Posted by Zemack on 03/01/08 at 10:58AM
As a non-religious person, I base my moral argument in favor of the death penalty on the value, nature, and requirements of man's life, qua man, not "God's will". (See my commentary to Mr. Schroth's article "Die, You Bastards".)

However, for argument's sake, I want to view the issue from Mr. Schroth's perspective. He writes:

On the death penalty. The traditional justification for both the death penalty and just war is the right of self-defense. That is the only justification. Not that the killer is someone who, as a killer, "deserves to die." He remains a human being with a right to die only when God calls him.

The logic here is, God gave the killer life, and only God can take it away.

Well, isn't freedom also a gift from God? I am assuming here that Mr. Schroth agrees with the Declaration of Independence, which states that men "are endowed by their Creator with certain unalienable Rights, that among these are Life, Liberty, and the Pursuit of Happiness." Life and Liberty! What, then, do we make of the following statement by Mr. Schroth:

With the current prison system, we no longer need to kill a person to protect ourselves. As a priest, I have seen a number of prison cells. A long life there is a hell of its own.

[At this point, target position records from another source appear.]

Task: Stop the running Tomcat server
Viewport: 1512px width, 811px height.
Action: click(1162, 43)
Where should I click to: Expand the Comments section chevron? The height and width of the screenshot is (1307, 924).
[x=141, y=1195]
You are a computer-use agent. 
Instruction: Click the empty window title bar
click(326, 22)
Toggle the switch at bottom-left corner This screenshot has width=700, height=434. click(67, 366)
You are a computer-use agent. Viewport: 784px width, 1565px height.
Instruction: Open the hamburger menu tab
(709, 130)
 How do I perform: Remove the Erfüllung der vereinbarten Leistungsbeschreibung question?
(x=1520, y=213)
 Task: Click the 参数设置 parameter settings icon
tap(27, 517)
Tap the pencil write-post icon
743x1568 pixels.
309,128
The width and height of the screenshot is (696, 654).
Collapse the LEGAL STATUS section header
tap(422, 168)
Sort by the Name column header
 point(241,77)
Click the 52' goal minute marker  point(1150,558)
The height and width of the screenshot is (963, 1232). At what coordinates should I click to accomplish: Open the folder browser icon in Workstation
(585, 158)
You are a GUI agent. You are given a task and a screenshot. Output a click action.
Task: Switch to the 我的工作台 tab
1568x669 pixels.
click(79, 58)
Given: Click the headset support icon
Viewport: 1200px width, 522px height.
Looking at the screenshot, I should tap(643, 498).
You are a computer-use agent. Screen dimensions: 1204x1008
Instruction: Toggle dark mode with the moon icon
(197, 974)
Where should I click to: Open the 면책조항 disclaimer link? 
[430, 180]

If we accept, again for argument's sake, that the "Creator" is God, then what do we make of Mr. Schroth's apparent support for the incarceration of the killer (or of anyone convicted of a crime)? If not only man's Life but also his Liberty is given by God, then by the same logic by which he opposes the death penalty one would have to conclude that:

God gave the killer liberty, and only God can take it away.

Which means, release all of the prisoners, close down the prisons, and dismantle the criminal justice system.

That is not, of course, what Mr. Schroth advocates. But the inconsistency is glaring, in my view. If one believes that the perpetrator of a lesser crime "deserves" to lose his freedom, then the perpetrator of the ultimate crime, cold-blooded murder, does indeed "deserve to die".